== WHAT TO WORK ON ==
Copy the listing below from its first line down through the line with "Action: 108,87", including both of those lines. Keep every line identical to the original.

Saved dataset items
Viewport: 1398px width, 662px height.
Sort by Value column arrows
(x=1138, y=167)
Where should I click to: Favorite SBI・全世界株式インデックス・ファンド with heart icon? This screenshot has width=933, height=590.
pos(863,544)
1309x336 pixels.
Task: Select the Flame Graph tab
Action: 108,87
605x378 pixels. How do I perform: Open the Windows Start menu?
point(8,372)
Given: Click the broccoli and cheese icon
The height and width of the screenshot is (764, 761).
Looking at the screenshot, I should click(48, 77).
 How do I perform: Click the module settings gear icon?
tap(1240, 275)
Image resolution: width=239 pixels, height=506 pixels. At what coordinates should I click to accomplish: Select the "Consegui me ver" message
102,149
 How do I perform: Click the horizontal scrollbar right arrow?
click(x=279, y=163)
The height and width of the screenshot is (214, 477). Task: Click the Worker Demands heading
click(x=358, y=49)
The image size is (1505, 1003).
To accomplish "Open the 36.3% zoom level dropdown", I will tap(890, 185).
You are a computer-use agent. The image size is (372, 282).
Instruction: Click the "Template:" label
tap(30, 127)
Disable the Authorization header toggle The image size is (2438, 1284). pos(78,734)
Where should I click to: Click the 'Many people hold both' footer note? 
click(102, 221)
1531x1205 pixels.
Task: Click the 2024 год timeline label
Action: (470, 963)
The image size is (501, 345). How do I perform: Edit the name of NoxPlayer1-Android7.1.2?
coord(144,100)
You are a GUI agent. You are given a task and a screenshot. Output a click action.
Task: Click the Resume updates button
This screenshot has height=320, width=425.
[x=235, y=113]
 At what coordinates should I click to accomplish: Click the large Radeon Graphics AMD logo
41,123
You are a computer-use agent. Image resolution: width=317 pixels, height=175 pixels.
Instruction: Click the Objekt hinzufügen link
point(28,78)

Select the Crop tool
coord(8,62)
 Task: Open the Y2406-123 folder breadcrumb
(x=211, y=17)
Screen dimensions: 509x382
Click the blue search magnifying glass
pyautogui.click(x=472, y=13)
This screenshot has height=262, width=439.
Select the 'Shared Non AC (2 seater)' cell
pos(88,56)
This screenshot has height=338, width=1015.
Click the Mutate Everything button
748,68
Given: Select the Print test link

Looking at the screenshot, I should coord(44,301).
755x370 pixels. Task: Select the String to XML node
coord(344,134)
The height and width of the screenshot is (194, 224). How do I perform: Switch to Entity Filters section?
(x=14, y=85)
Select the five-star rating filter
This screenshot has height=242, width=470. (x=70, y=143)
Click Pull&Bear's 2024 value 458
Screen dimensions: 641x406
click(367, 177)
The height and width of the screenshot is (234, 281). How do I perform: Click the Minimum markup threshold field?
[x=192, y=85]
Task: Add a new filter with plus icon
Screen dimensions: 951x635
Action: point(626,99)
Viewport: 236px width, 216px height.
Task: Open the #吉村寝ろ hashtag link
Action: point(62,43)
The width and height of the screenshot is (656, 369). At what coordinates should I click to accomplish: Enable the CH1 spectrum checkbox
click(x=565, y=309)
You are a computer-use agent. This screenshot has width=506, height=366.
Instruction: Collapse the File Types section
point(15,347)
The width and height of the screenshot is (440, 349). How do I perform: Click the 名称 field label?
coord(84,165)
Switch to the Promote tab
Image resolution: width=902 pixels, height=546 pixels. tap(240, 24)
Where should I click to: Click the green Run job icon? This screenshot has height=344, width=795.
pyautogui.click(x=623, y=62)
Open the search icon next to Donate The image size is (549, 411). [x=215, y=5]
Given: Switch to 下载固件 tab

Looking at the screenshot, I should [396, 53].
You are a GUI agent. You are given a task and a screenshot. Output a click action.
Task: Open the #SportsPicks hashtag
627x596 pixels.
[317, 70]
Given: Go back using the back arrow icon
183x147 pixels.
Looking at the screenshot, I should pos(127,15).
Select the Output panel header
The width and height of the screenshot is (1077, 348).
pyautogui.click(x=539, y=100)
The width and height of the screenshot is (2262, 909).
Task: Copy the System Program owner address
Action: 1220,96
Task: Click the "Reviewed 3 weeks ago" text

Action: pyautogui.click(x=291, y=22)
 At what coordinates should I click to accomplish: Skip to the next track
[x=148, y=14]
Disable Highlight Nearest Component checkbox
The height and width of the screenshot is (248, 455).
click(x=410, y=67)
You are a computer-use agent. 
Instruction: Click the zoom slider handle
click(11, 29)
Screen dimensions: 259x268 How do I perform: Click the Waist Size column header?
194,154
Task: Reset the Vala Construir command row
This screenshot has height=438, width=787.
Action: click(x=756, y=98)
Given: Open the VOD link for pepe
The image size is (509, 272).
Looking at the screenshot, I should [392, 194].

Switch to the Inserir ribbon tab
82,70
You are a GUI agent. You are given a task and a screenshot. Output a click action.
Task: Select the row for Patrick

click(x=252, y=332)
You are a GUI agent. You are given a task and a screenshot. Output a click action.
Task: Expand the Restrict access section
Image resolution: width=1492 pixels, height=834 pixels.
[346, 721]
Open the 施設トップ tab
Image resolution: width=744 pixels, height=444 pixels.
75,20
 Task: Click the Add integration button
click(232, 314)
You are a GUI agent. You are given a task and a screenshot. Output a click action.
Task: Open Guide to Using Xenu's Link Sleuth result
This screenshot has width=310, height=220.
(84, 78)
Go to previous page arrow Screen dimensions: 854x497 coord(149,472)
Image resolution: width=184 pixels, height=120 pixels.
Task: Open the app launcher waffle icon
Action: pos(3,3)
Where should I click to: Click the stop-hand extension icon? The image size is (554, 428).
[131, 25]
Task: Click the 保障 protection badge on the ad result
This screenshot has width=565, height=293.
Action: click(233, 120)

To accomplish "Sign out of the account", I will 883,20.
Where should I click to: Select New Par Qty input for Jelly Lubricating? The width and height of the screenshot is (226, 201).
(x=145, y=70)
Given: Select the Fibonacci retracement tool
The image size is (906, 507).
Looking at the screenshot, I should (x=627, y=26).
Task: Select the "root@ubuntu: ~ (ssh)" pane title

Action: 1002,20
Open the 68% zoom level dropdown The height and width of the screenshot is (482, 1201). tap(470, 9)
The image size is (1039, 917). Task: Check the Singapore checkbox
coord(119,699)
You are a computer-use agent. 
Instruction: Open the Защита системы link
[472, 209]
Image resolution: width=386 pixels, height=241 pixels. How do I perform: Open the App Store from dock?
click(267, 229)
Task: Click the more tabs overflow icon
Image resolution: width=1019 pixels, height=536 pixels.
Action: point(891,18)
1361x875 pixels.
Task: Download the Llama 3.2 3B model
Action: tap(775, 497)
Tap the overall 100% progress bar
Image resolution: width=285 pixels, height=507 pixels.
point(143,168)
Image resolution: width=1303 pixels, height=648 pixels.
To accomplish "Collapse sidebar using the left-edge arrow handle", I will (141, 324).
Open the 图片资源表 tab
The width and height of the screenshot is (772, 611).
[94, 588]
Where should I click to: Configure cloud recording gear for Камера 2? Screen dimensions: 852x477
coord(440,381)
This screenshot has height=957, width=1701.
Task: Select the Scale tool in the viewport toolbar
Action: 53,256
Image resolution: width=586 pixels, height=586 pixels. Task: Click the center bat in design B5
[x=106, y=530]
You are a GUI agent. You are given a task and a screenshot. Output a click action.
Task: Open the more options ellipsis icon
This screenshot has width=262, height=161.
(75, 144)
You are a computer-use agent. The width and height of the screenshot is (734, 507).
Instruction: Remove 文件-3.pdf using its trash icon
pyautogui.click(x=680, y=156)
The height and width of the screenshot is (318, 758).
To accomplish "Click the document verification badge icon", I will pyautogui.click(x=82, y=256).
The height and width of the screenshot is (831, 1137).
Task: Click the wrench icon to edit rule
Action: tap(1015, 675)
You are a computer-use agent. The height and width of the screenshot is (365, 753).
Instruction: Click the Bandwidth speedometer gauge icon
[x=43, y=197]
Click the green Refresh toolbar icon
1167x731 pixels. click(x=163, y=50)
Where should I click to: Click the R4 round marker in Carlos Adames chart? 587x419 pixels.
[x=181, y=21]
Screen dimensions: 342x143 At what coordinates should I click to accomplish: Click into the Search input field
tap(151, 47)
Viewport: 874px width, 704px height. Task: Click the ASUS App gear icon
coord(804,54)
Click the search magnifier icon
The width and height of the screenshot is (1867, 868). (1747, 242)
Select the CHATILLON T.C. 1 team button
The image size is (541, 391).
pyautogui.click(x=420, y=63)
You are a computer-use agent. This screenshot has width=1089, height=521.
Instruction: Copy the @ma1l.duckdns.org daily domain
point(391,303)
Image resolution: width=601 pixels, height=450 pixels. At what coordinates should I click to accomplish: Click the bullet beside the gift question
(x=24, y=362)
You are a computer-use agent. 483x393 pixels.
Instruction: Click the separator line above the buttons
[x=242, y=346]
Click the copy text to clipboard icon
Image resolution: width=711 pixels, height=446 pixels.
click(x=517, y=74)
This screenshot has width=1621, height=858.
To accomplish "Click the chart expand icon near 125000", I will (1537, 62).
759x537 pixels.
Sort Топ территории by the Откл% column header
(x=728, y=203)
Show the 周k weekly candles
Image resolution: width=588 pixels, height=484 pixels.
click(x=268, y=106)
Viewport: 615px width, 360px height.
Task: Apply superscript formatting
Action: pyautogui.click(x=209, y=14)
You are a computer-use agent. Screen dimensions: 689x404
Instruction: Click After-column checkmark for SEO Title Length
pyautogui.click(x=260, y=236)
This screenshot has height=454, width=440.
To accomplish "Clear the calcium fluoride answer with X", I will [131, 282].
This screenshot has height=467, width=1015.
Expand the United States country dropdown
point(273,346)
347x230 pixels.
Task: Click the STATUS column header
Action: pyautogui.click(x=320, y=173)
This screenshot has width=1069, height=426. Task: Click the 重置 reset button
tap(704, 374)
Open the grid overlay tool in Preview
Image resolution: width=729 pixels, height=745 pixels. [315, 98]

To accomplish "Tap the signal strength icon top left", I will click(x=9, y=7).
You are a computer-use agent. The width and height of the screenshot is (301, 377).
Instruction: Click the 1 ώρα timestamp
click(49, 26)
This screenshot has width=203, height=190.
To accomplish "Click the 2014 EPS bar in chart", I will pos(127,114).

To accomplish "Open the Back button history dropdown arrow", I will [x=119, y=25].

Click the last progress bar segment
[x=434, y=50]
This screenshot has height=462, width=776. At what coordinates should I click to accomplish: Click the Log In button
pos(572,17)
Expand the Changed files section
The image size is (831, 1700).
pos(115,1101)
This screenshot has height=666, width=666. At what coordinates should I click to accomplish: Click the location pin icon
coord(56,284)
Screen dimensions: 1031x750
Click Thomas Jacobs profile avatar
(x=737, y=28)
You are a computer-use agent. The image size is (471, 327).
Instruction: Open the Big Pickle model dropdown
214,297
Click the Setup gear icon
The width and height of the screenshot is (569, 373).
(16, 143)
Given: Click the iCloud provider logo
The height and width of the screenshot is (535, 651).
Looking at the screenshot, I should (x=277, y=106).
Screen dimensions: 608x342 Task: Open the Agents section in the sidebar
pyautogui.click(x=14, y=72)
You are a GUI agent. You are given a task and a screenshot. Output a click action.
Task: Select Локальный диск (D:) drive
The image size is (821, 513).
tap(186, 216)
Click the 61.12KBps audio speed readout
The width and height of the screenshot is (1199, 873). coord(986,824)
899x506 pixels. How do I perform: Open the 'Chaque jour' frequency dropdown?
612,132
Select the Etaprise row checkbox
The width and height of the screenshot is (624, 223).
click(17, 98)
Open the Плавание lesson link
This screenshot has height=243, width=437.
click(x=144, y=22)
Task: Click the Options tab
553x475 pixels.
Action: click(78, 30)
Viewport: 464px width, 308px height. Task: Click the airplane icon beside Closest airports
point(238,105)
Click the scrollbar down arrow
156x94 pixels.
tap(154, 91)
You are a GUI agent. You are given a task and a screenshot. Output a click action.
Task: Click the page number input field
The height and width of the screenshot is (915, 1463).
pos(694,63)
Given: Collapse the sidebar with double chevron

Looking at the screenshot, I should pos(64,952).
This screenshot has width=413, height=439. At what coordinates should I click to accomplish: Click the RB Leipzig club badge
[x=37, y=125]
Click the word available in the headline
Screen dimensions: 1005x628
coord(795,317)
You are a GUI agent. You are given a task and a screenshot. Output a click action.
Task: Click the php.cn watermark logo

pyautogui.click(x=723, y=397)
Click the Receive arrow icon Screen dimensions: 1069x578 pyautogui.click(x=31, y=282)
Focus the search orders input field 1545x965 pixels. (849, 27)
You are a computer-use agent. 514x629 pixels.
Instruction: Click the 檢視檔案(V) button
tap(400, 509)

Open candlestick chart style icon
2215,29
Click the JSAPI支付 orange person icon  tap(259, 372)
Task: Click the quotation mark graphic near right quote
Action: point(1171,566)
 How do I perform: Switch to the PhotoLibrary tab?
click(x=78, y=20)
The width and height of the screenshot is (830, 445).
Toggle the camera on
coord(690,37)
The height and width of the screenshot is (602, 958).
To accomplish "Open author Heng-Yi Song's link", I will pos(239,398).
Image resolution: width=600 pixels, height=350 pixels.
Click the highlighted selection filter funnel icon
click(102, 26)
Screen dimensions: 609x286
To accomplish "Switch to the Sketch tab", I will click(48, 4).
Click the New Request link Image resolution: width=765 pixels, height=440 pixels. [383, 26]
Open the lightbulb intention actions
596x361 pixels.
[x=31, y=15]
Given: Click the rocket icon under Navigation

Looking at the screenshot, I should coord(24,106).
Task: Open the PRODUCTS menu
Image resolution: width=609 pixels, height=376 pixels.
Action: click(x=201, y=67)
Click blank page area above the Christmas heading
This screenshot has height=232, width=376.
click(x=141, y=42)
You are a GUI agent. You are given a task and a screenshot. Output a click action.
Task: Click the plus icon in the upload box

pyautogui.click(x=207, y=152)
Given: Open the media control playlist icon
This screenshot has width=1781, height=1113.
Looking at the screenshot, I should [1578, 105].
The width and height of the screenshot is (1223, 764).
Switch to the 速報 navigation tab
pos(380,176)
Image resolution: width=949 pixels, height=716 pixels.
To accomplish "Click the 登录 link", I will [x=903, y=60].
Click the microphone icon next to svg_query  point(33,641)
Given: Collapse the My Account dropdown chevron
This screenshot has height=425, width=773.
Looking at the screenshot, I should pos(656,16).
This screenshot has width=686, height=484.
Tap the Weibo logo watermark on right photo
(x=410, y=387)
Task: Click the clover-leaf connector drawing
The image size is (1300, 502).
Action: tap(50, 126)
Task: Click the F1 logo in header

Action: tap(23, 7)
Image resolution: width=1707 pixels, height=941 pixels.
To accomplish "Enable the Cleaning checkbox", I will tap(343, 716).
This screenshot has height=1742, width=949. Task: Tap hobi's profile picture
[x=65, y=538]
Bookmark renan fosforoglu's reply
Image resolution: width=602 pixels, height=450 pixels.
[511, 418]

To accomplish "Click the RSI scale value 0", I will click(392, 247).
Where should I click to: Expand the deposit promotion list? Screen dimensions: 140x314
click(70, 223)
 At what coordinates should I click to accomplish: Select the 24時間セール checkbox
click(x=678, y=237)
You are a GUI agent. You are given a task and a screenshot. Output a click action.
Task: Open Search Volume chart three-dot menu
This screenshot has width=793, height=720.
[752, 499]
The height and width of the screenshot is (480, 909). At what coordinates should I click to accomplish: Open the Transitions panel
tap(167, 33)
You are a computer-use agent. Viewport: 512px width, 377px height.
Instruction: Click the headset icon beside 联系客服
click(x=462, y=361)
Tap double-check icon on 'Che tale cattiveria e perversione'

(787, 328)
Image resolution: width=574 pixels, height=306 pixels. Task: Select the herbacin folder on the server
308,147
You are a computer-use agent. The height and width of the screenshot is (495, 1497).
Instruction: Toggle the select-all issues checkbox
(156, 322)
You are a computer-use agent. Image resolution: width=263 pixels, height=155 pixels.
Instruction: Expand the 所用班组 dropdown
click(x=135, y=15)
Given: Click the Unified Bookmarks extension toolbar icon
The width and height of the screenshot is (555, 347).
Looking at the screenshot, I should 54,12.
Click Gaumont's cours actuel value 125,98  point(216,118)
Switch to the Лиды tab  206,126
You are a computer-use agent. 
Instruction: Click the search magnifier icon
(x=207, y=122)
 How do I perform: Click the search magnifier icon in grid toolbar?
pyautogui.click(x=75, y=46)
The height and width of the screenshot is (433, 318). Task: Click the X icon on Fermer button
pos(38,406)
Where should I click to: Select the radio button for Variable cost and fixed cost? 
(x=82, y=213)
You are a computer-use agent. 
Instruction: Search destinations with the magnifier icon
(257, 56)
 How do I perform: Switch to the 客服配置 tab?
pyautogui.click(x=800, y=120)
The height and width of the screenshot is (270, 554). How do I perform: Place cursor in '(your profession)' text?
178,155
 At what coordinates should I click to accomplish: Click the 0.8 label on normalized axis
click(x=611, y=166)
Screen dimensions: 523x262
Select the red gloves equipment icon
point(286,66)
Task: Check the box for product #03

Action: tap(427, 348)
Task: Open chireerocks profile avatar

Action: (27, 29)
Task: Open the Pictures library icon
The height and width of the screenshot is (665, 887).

== COMPLETE ANSWER ==
Viewport: 1398px width, 662px height.
Sort by Value column arrows
(x=1138, y=167)
Where should I click to: Favorite SBI・全世界株式インデックス・ファンド with heart icon? This screenshot has width=933, height=590.
pos(863,544)
1309x336 pixels.
Task: Select the Flame Graph tab
Action: 108,87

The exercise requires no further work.